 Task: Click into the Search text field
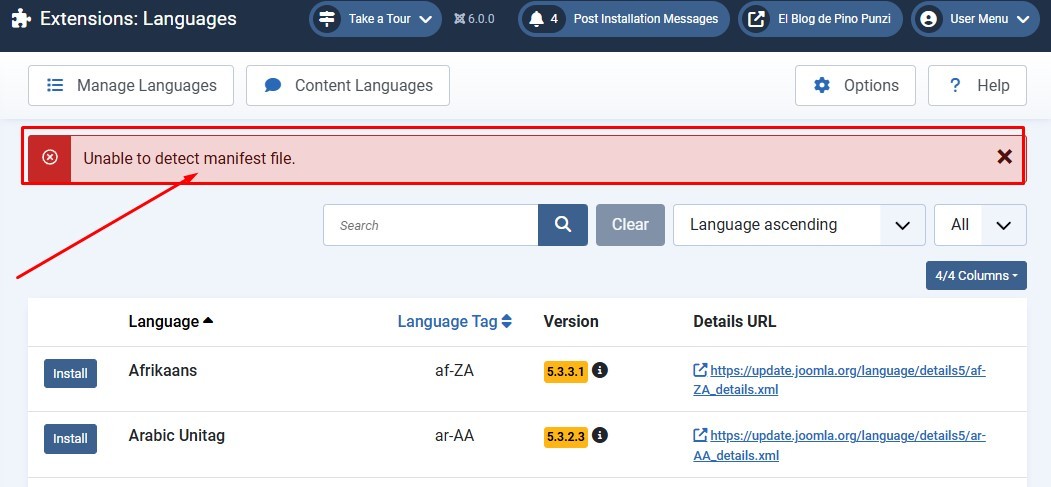(x=431, y=225)
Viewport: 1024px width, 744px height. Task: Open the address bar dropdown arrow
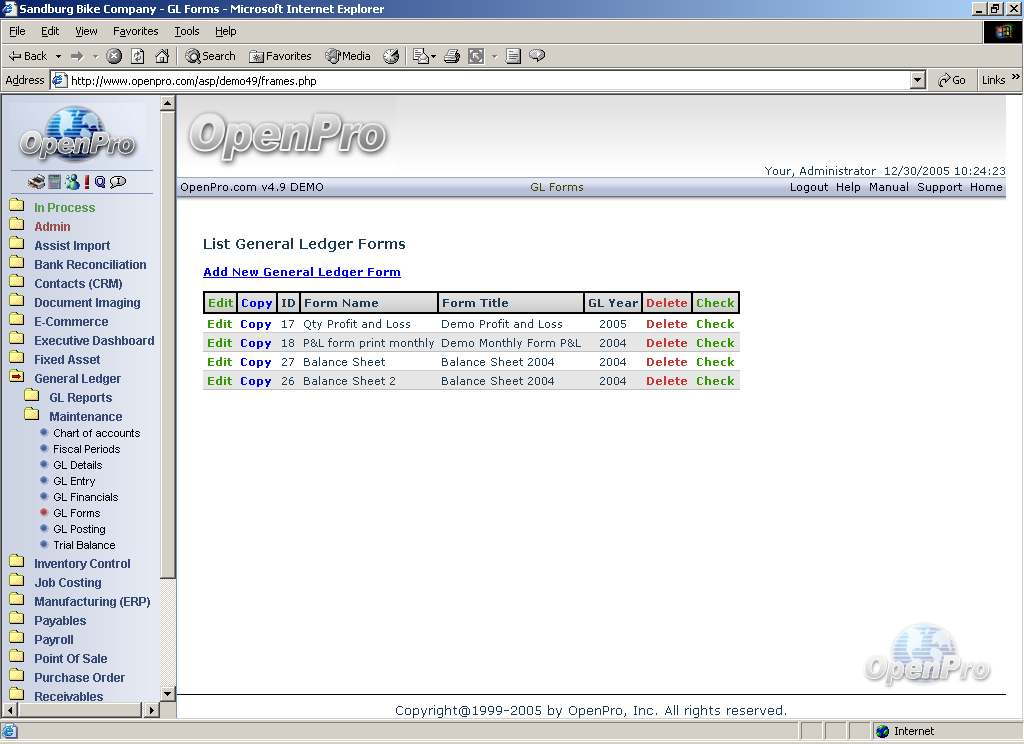(918, 80)
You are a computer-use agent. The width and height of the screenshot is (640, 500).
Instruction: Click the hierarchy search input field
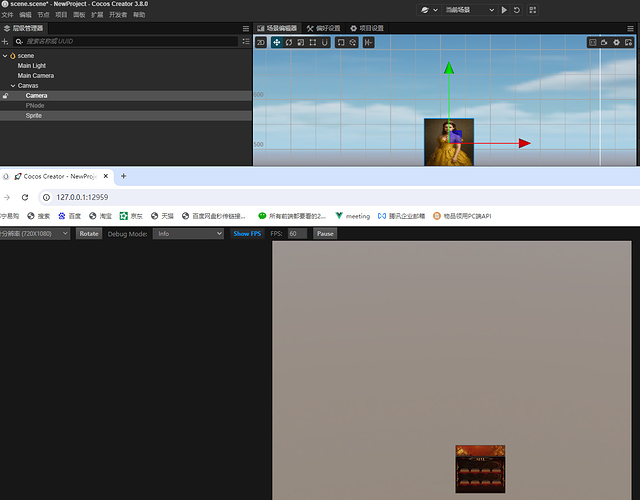pyautogui.click(x=126, y=41)
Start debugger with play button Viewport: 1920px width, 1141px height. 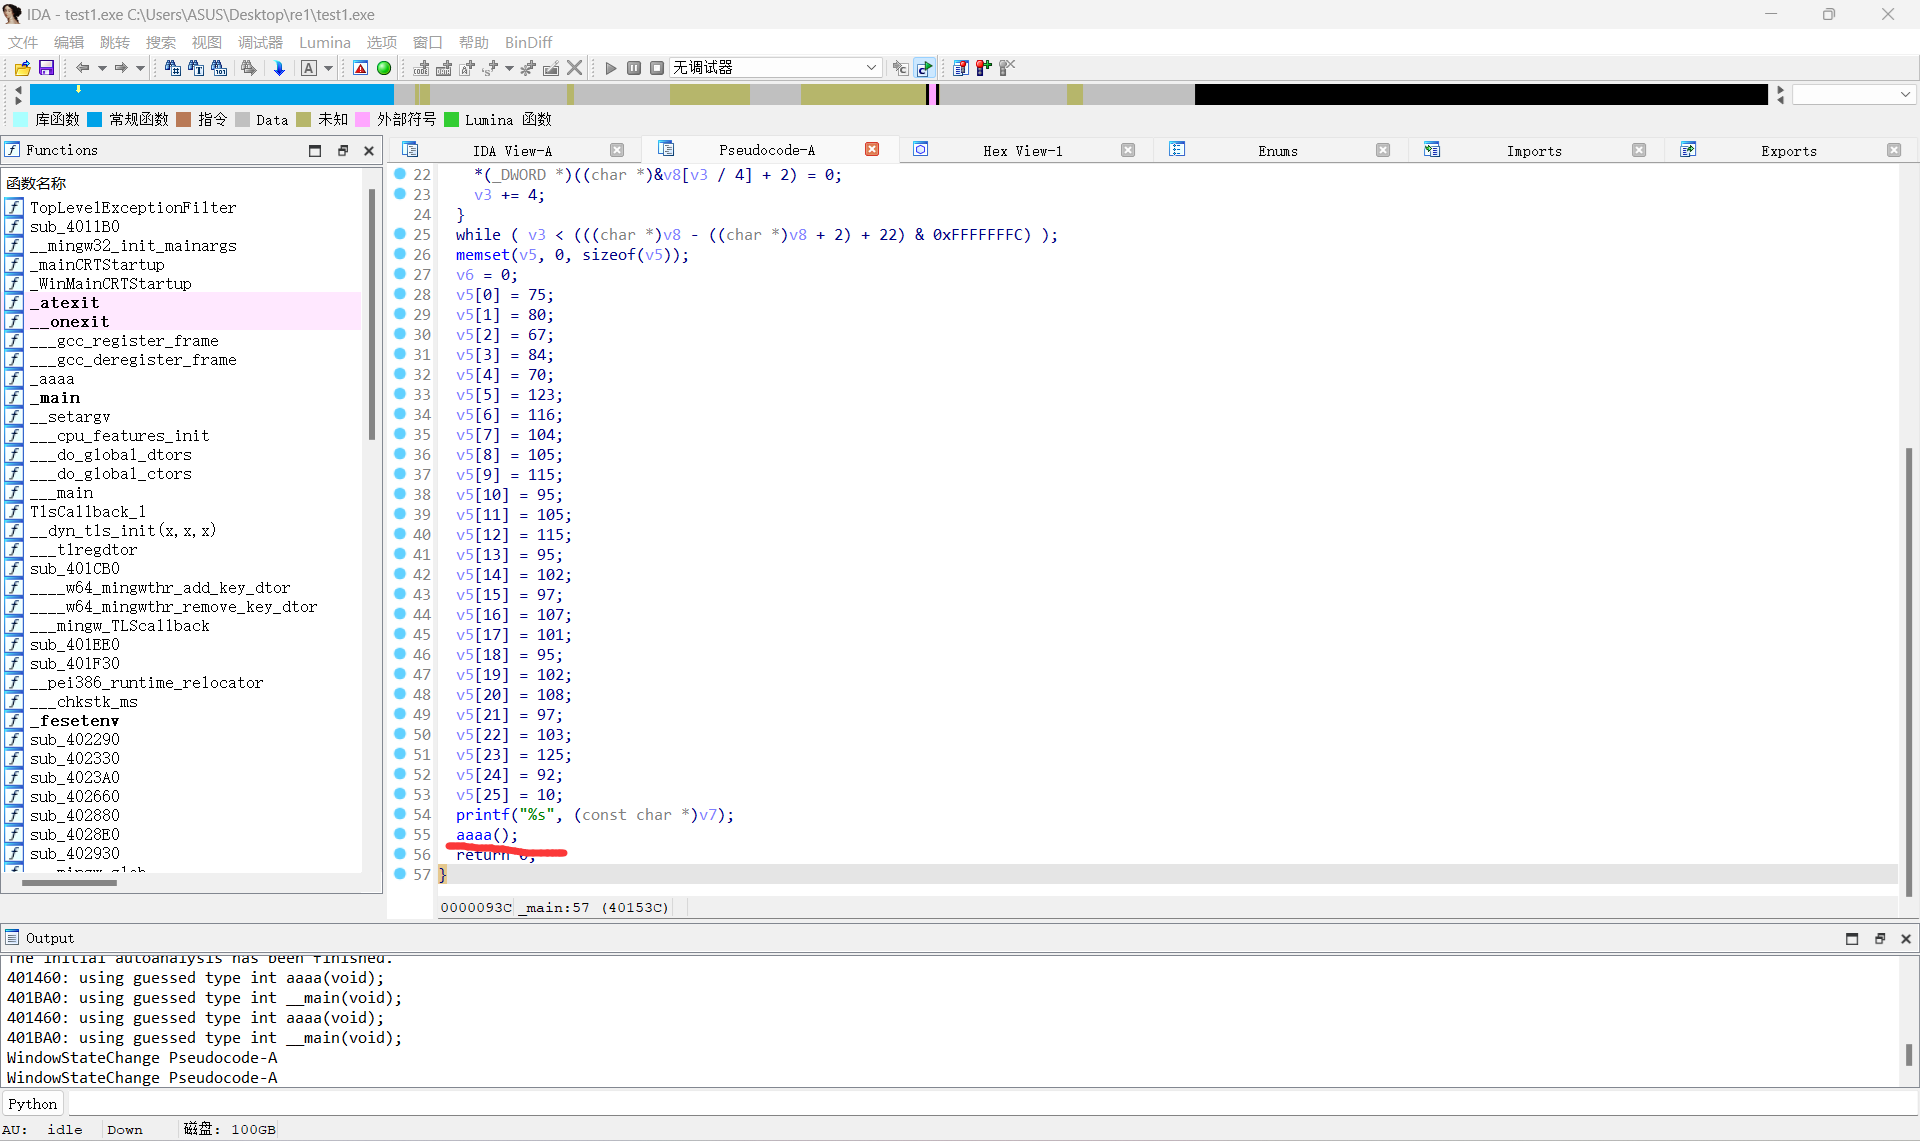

# [SHORT EXERCISE]
Reproduce all of the data above, request lines included, and shift each x and y coordinate in the answers up by 5. Leave the pictures out of your answer.

# [FINAL RESULT]
 Task: Click into the Search text field
(x=436, y=230)
Viewport: 1024px width, 744px height. Task: Open the address bar dropdown arrow
(923, 85)
You are a computer-use agent. The width and height of the screenshot is (640, 500).
Instruction: Click the hierarchy search input field
pyautogui.click(x=131, y=46)
Start debugger with play button Viewport: 1920px width, 1141px height. 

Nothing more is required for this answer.